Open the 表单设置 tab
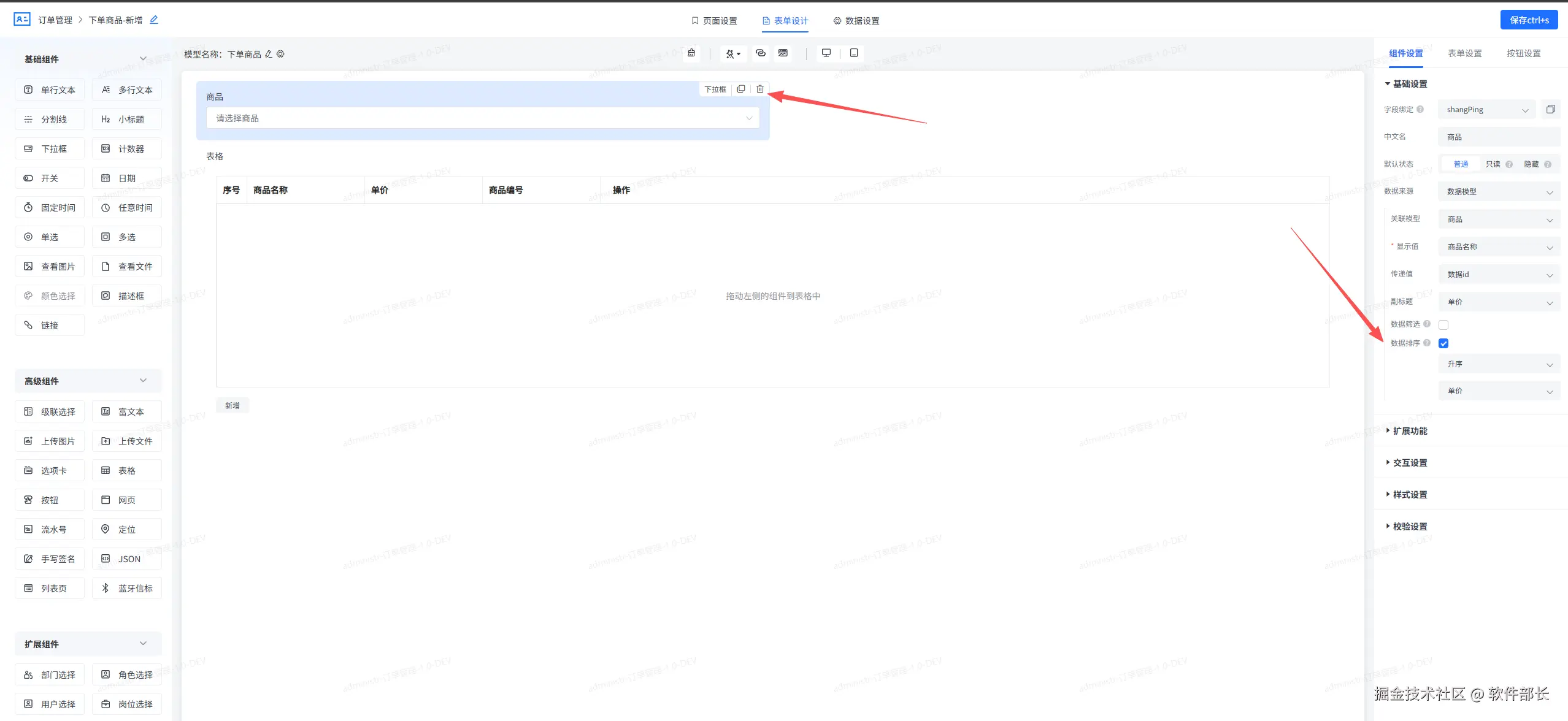Screen dimensions: 1568x721 coord(1464,53)
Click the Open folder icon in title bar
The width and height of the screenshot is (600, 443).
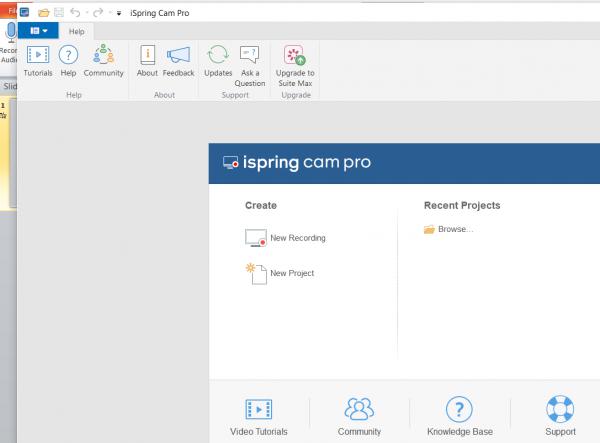tap(43, 13)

_ _ _ _

Collect every line of the material above that contains the word "Open".

Open the 表单设置 tab
Click the Open folder icon in title bar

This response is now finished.